POINT SUD, les études du CNCD-11.11.11 // n°5
Une étude d’Alban van der Straten, sous la direction de Nicolas Van Nuffel, CNCD-11.11.11.

Le transfert de technologies climat : vers une « révolution bleue » ?

Le transfert de technologies est un phénomène complexe au coeur des grands flux économiques globaux : les mouvements de savoirs, de biens et de services, de capitaux et de personnes. S’il n’est pas régulé, il comporte d’importantes défaillances tant sur les plans social et environnemental que sur le plan strictement économique. Ainsi l’asymétrie d’information, l’abus de position dominante ou encore le phénomène de « tragédie des anticommuns » (restriction abusive du partage de savoirs) qui peut
affecter les droits de propriété intellectuelle peuvent-ils avoir des conséquences injustes et contre-productives, particulièrement dans une perspective climatique. Malheureusement, le régime international qui régule le transfert de technologies climat, notamment la Convention-cadre des Nations Unies pour les changements climatiques (CCNUCC) et les Accords sur les droits de propriété intellectuelle qui touchent au commerce (ADPIC) conclus au sein de l’Organisation mondiale du commerce (OMC) est divisé à son sommet entre pays en développement, pays émergents et pays industrialisés, et il est de facto fragmenté en une série d’« accords axés sur les technologies » subalternes qui se recoupent et se contredisent.
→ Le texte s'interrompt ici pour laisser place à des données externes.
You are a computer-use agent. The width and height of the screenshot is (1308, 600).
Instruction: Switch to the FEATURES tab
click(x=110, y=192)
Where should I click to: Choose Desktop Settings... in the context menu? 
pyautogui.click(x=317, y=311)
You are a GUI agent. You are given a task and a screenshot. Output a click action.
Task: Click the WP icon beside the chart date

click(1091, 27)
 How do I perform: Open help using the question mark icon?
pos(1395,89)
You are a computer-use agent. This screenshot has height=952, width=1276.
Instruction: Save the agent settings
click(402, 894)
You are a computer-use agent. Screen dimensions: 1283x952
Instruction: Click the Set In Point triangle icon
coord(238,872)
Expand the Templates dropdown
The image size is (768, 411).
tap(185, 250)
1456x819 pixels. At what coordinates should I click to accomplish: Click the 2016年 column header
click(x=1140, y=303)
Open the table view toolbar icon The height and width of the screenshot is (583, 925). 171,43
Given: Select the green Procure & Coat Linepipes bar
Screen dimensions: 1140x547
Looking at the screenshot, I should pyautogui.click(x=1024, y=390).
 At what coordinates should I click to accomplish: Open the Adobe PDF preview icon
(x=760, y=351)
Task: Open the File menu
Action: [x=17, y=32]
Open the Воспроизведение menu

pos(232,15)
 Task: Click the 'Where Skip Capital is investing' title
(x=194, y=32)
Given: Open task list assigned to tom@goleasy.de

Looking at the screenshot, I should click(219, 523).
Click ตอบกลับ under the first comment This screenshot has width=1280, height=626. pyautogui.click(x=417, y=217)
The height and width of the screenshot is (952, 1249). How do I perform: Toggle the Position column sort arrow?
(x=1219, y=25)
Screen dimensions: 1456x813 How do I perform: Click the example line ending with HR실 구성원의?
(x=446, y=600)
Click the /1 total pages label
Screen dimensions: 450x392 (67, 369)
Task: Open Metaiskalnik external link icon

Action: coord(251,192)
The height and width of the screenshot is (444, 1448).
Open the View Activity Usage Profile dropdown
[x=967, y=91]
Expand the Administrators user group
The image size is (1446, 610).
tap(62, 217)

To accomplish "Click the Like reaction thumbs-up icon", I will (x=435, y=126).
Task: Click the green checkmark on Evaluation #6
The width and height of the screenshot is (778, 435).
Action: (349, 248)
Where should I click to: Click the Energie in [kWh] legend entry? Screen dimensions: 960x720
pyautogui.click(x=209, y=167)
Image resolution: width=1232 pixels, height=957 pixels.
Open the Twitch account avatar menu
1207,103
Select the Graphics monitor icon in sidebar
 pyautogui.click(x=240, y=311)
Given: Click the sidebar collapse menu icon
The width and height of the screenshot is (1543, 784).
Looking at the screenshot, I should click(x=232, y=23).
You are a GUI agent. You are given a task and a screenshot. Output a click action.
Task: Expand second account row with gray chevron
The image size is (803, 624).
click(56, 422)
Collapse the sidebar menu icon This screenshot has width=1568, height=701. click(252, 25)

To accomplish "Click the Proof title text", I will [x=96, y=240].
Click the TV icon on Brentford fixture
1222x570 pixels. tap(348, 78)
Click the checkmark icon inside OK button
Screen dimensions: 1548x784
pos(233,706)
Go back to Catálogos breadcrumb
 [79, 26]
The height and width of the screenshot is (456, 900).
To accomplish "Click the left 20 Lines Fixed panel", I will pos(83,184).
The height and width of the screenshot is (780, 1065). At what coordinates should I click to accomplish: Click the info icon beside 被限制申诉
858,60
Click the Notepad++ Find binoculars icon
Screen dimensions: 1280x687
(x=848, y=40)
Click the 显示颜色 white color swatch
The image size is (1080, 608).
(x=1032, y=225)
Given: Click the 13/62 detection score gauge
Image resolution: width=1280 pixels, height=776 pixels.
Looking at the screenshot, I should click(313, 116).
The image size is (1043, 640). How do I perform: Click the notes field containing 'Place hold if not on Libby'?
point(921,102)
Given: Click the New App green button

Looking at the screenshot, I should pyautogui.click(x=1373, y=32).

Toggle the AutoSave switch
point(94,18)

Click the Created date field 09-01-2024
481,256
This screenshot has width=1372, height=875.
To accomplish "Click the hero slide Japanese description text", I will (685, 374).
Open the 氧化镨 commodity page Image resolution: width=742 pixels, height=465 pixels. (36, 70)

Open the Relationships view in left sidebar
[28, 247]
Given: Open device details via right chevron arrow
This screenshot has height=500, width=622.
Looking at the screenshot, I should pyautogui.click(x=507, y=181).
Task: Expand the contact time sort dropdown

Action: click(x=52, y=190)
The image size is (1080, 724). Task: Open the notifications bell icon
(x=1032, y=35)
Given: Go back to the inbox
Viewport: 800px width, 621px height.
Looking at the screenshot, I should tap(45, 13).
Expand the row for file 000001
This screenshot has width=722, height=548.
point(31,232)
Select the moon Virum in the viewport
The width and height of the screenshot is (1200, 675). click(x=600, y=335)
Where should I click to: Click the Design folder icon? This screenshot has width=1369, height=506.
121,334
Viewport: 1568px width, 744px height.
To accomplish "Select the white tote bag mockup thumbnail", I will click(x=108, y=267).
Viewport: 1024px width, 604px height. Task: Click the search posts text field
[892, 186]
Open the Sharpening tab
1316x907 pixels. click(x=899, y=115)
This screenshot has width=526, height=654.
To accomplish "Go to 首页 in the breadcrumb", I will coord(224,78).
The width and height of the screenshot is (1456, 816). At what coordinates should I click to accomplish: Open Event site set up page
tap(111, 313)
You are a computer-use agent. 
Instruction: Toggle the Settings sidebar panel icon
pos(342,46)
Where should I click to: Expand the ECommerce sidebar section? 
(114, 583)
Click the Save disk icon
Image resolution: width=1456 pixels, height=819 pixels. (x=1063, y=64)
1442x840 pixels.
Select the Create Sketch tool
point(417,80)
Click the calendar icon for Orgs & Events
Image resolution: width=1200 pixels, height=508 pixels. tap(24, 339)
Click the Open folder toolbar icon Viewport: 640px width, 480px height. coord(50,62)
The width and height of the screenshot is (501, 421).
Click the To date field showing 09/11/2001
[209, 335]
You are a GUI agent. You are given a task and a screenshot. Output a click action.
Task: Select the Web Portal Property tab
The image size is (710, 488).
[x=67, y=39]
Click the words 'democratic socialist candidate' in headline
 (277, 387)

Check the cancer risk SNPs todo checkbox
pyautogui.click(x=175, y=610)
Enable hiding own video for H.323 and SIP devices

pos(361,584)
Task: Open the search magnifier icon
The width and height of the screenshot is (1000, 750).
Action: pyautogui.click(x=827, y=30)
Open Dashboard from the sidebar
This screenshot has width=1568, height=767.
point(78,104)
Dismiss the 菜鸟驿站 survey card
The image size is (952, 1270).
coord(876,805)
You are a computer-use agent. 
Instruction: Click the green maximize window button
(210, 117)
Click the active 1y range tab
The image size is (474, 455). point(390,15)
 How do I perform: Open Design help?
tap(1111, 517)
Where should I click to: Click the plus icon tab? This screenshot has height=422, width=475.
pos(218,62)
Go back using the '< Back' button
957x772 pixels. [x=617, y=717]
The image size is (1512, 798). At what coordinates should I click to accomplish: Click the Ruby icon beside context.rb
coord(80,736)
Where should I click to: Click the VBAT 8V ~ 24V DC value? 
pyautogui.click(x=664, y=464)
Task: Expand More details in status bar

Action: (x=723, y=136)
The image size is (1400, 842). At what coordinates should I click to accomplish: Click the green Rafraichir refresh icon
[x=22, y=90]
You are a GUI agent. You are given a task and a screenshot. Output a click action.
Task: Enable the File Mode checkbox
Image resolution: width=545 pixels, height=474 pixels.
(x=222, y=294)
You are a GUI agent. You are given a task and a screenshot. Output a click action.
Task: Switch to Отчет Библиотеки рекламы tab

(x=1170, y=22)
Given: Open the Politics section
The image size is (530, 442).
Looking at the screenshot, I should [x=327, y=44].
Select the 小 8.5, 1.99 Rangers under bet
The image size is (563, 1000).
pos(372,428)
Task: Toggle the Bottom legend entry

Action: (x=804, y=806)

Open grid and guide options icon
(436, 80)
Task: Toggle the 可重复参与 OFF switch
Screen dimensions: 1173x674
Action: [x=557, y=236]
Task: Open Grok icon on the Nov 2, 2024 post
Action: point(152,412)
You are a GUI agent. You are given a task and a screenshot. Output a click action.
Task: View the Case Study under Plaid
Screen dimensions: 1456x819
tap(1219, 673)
Pour autant, le statu quo n’est pas une fatalité. Non seulement cette complexité n’est peut-être pas si délétère qu’il y paraît, mais il apparaît que ces accords sont aujourd’hui focalisés sur la dimension de l’atténuation des changements climatiques (qui tourne principalement autour de questions énergétiques) aux dépens de la dimension de l’adaptation aux changements climatiques (qui tourne principalement autour de questions liées à la gestion de l’eau). En se tournant d’avantage vers le secteur de l’eau, ce qui apparaît de plus en plus comme une urgence vu la nécessité de s’adapter aux changements climatiques tant à court qu’à long terme, on pourrait offrir de nouvelles perspectives d’intégration et d’innovation au transfert de technologies climat. Par sa situation nodale entre les secteurs de l’énergie (hydroélectricité, refroidissement de centrales etc.) et de l’agriculture (irrigation, digues...), le secteur de l’eau se trouve dans une position privilégiée pour cela. Reste que pour assumer ce rôle pivot du transfert de technologies climat, le secteur de l’eau doit d’abord soigner ses propres tares. Ainsi le trop important pouvoir de marché de certaines multinationales qui jouissent de véritables « rentes technologiques » doit-il être réduit, et la participation des acteurs publics, privés et de la société civile doit-elle être réorganisée pour équilibrer les soucis de légitimité et d’efficacité à tous les niveaux de gouvernance, notamment au sommet, où des institutions décisives telles le Forum mondial de l’eau (FME) et la Partenariat mondial pour l’eau (PME) manquent d’assise démocratique.